You are viewing a plain text version of this content. The canonical link for it is here.
Posted to issues-all@impala.apache.org by "ASF subversion and git services (Jira)" <ji...@apache.org> on 2022/04/05 07:44:00 UTC
[jira] [Commented] (IMPALA-10737) Optimize Iceberg metadata handling

    [ https://issues.apache.org/jira/browse/IMPALA-10737?page=com.atlassian.jira.plugin.system.issuetabpanels:comment-tabpanel&focusedCommentId=17517283#comment-17517283 ] 

ASF subversion and git services commented on IMPALA-10737:
----------------------------------------------------------

Commit efba58f5f05da5dc1f1f5bb3c6fd812bf7f679b9 in impala's branch refs/heads/master from Tamas Mate
[ https://gitbox.apache.org/repos/asf?p=impala.git;h=efba58f5f ]
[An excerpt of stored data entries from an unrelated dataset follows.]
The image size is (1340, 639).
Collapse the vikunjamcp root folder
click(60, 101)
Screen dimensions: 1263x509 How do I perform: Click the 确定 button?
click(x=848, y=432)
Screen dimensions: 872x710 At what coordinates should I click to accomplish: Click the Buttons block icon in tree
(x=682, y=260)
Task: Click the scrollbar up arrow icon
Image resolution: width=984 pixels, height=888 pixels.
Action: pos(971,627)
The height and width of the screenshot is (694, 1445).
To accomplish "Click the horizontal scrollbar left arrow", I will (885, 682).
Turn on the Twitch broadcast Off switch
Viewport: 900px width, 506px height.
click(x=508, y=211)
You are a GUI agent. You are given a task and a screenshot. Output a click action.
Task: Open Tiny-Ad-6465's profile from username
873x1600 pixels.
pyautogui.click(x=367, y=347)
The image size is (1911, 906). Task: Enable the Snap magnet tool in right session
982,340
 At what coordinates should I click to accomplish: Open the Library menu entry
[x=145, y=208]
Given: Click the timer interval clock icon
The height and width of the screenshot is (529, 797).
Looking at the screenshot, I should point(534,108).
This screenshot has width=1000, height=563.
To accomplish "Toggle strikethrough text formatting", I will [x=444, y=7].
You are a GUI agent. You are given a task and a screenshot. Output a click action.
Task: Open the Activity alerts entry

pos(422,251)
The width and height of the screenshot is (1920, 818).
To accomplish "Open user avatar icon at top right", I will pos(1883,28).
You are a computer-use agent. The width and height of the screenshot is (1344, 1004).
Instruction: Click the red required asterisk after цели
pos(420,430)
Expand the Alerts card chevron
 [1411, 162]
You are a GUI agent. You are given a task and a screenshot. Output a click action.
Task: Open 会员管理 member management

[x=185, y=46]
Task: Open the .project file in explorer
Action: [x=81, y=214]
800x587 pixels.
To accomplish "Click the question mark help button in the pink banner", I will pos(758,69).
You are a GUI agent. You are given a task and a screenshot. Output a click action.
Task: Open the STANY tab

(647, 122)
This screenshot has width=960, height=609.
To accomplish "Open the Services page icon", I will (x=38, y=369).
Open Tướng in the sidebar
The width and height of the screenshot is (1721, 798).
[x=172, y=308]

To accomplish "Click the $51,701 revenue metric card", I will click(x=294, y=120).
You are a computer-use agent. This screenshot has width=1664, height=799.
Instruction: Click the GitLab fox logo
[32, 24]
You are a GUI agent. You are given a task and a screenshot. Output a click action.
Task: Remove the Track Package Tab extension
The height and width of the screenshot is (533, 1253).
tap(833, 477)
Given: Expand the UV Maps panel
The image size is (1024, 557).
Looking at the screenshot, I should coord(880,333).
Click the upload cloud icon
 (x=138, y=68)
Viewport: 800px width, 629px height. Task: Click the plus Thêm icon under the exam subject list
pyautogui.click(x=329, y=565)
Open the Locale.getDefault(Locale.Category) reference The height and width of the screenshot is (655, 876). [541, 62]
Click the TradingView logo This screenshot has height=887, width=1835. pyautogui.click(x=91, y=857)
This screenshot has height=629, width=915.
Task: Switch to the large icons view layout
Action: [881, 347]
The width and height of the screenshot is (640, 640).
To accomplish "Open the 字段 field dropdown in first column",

IMPALA-10737: Optimize the number of Iceberg API Metadata requests

Iceberg stores the table metadata next to the data files, when this is
accessed through the Iceberg API a filesystem call is executed (HDFS,
S3, ADLS). These calls were used in various places during query
processing and this patch unifies the Iceberg metadata request in the
CatalogD and ImpalaD:
 - CatalogD loads and caches the org.apache.iceberg.Table object.
 - When ImpalaDs request the Table metadata, the current catalog
   snapshot id is sent over and the ImpalaD loads and caches the
   org.apache.iceberg.Table object throught Iceberg API as well.

This approach (loading the Iceberg table twice) was choosen because
the org.apache.iceberg.Table could not be meaningfully serialized and
deserialized. The result of a serialized Table is a lightweight
SerializableTable object which is in the Iceberg core package.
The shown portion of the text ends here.